| What the task requires |
What you need to produce from the material below is an exact transcription of the lines from the one with "Click the 0.8 tick label on sigma phi axis" through the one with "1319x896 pixels.", both included, and no other line.

| Input data |
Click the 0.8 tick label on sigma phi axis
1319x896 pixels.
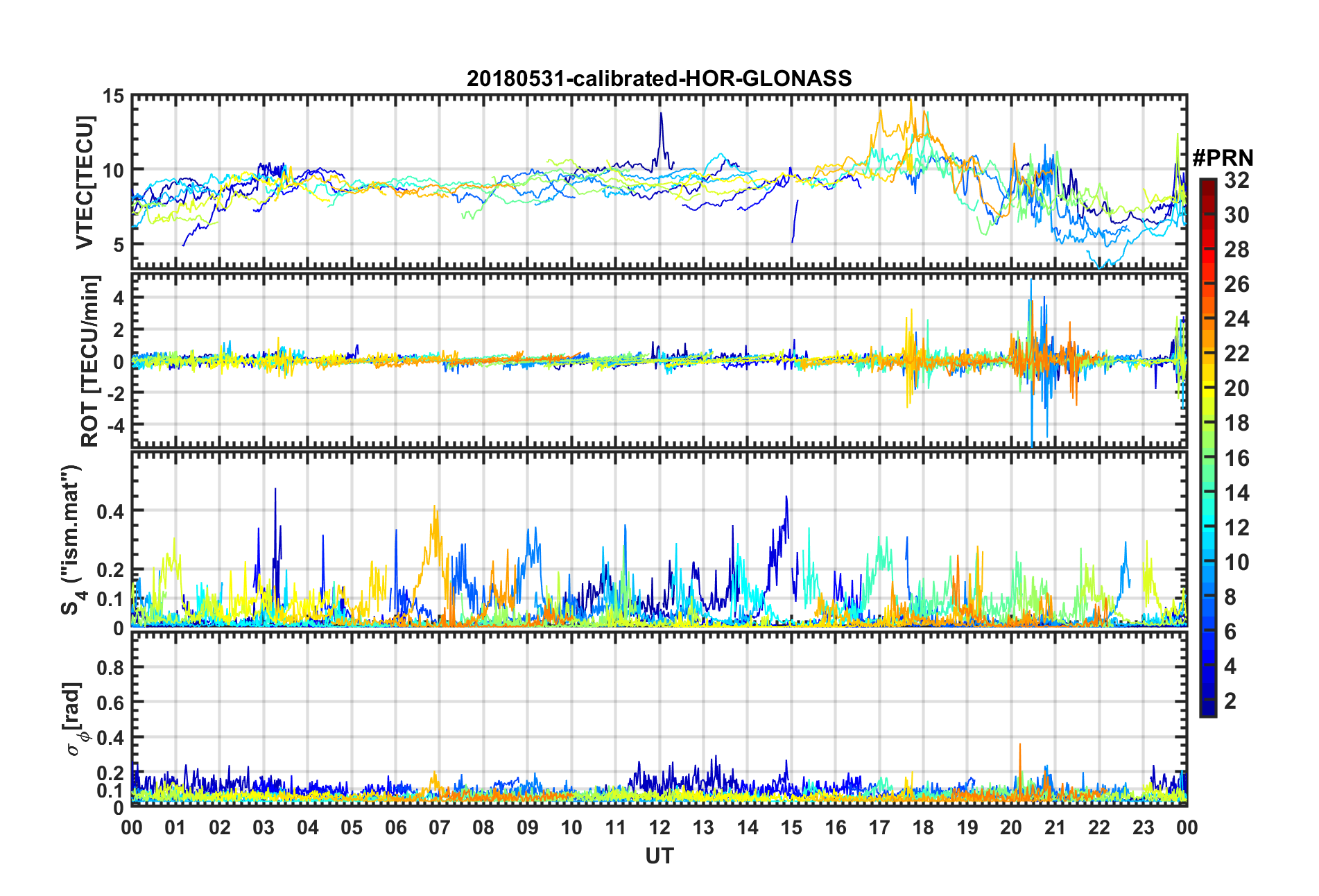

==

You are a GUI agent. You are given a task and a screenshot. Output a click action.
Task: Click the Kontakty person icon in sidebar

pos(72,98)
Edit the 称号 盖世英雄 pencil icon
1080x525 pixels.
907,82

| Result for this task |
Click the 0.8 tick label on sigma phi axis
1319x896 pixels.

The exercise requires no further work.